■ DATA SHOWN
-.-.-

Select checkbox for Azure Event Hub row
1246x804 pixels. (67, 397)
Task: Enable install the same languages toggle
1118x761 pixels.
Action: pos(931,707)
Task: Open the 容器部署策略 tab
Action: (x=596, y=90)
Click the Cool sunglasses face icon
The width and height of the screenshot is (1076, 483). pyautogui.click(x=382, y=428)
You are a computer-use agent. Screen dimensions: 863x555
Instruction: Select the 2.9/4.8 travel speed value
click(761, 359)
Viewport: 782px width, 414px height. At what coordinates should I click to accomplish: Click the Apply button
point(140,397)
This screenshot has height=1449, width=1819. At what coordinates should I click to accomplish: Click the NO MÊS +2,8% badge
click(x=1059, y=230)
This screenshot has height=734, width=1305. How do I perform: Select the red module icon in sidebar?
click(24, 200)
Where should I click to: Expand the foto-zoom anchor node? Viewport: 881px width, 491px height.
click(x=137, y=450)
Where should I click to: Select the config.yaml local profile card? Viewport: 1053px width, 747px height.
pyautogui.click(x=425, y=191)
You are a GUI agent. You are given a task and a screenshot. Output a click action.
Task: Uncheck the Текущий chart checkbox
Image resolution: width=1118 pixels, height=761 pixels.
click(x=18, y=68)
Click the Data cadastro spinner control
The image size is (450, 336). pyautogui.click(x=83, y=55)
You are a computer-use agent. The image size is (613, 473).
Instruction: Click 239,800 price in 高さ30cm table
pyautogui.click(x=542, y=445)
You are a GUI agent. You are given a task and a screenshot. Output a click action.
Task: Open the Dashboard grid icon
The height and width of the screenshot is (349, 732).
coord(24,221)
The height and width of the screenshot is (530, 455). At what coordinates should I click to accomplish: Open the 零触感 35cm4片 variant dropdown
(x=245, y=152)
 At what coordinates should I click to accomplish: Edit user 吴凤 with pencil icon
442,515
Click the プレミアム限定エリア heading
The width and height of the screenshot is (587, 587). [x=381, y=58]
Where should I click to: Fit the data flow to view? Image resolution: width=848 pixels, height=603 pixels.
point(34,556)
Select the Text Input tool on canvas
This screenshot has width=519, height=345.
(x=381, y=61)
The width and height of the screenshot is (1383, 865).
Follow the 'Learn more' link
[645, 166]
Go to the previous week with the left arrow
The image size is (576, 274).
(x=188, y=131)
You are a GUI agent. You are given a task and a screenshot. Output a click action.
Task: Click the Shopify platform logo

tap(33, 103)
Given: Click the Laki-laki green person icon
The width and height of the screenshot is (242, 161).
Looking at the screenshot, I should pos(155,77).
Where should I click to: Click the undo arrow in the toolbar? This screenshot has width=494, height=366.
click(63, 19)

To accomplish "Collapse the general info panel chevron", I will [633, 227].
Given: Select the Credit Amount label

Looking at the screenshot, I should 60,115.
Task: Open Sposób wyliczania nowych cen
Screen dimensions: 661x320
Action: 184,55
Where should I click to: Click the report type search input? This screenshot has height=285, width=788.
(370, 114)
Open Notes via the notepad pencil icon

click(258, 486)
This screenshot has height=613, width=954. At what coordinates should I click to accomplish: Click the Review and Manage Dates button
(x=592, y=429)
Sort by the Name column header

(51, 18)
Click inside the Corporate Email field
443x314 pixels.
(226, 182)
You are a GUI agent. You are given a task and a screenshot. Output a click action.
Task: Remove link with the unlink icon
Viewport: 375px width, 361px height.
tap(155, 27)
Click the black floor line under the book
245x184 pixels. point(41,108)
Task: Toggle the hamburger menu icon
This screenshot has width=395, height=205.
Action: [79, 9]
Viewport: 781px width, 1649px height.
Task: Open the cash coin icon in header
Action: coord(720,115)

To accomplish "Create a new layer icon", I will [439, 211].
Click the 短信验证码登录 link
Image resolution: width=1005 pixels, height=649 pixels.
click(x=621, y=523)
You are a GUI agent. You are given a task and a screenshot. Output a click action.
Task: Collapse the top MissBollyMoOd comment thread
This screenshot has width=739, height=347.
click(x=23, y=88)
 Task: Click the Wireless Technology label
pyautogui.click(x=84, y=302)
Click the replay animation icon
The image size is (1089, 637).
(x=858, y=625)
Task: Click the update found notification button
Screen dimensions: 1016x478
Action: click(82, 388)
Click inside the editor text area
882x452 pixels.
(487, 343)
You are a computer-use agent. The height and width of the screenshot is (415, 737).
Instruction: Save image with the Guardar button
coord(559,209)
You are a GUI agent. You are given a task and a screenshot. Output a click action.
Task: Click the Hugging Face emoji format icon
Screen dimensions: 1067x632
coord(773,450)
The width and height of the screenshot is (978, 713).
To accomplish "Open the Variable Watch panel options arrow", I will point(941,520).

-.-.-

■ EXERCISE DETAILS
Copy out each record word for word.

■ TASK SOLUTION
Select checkbox for Azure Event Hub row
1246x804 pixels. (67, 397)
Task: Enable install the same languages toggle
1118x761 pixels.
Action: pos(931,707)
Task: Open the 容器部署策略 tab
Action: (x=596, y=90)
Click the Cool sunglasses face icon
The width and height of the screenshot is (1076, 483). pyautogui.click(x=382, y=428)
You are a computer-use agent. Screen dimensions: 863x555
Instruction: Select the 2.9/4.8 travel speed value
click(761, 359)
Viewport: 782px width, 414px height. At what coordinates should I click to accomplish: Click the Apply button
point(140,397)
This screenshot has height=1449, width=1819. At what coordinates should I click to accomplish: Click the NO MÊS +2,8% badge
click(x=1059, y=230)
This screenshot has height=734, width=1305. How do I perform: Select the red module icon in sidebar?
click(24, 200)
Where should I click to: Expand the foto-zoom anchor node? Viewport: 881px width, 491px height.
click(x=137, y=450)
Where should I click to: Select the config.yaml local profile card? Viewport: 1053px width, 747px height.
pyautogui.click(x=425, y=191)
You are a GUI agent. You are given a task and a screenshot. Output a click action.
Task: Uncheck the Текущий chart checkbox
Image resolution: width=1118 pixels, height=761 pixels.
click(x=18, y=68)
Click the Data cadastro spinner control
The image size is (450, 336). pyautogui.click(x=83, y=55)
You are a computer-use agent. The image size is (613, 473).
Instruction: Click 239,800 price in 高さ30cm table
pyautogui.click(x=542, y=445)
You are a GUI agent. You are given a task and a screenshot. Output a click action.
Task: Open the Dashboard grid icon
The height and width of the screenshot is (349, 732).
coord(24,221)
The height and width of the screenshot is (530, 455). At what coordinates should I click to accomplish: Open the 零触感 35cm4片 variant dropdown
(x=245, y=152)
 At what coordinates should I click to accomplish: Edit user 吴凤 with pencil icon
442,515
Click the プレミアム限定エリア heading
The width and height of the screenshot is (587, 587). [x=381, y=58]
Where should I click to: Fit the data flow to view? Image resolution: width=848 pixels, height=603 pixels.
point(34,556)
Select the Text Input tool on canvas
This screenshot has width=519, height=345.
(x=381, y=61)
The width and height of the screenshot is (1383, 865).
Follow the 'Learn more' link
[645, 166]
Go to the previous week with the left arrow
The image size is (576, 274).
(x=188, y=131)
You are a GUI agent. You are given a task and a screenshot. Output a click action.
Task: Click the Shopify platform logo

tap(33, 103)
Given: Click the Laki-laki green person icon
The width and height of the screenshot is (242, 161).
Looking at the screenshot, I should pos(155,77).
Where should I click to: Click the undo arrow in the toolbar? This screenshot has width=494, height=366.
click(63, 19)

To accomplish "Collapse the general info panel chevron", I will [633, 227].
Given: Select the Credit Amount label

Looking at the screenshot, I should 60,115.
Task: Open Sposób wyliczania nowych cen
Screen dimensions: 661x320
Action: 184,55
Where should I click to: Click the report type search input? This screenshot has height=285, width=788.
(370, 114)
Open Notes via the notepad pencil icon

click(258, 486)
This screenshot has height=613, width=954. At what coordinates should I click to accomplish: Click the Review and Manage Dates button
(x=592, y=429)
Sort by the Name column header

(51, 18)
Click inside the Corporate Email field
443x314 pixels.
(226, 182)
You are a GUI agent. You are given a task and a screenshot. Output a click action.
Task: Remove link with the unlink icon
Viewport: 375px width, 361px height.
tap(155, 27)
Click the black floor line under the book
245x184 pixels. point(41,108)
Task: Toggle the hamburger menu icon
This screenshot has width=395, height=205.
Action: [79, 9]
Viewport: 781px width, 1649px height.
Task: Open the cash coin icon in header
Action: coord(720,115)

To accomplish "Create a new layer icon", I will [439, 211].
Click the 短信验证码登录 link
Image resolution: width=1005 pixels, height=649 pixels.
click(x=621, y=523)
You are a GUI agent. You are given a task and a screenshot. Output a click action.
Task: Collapse the top MissBollyMoOd comment thread
This screenshot has width=739, height=347.
click(x=23, y=88)
 Task: Click the Wireless Technology label
pyautogui.click(x=84, y=302)
Click the replay animation icon
The image size is (1089, 637).
(x=858, y=625)
Task: Click the update found notification button
Screen dimensions: 1016x478
Action: click(82, 388)
Click inside the editor text area
882x452 pixels.
(487, 343)
You are a computer-use agent. The height and width of the screenshot is (415, 737).
Instruction: Save image with the Guardar button
coord(559,209)
You are a GUI agent. You are given a task and a screenshot. Output a click action.
Task: Click the Hugging Face emoji format icon
Screen dimensions: 1067x632
coord(773,450)
The width and height of the screenshot is (978, 713).
To accomplish "Open the Variable Watch panel options arrow", I will point(941,520).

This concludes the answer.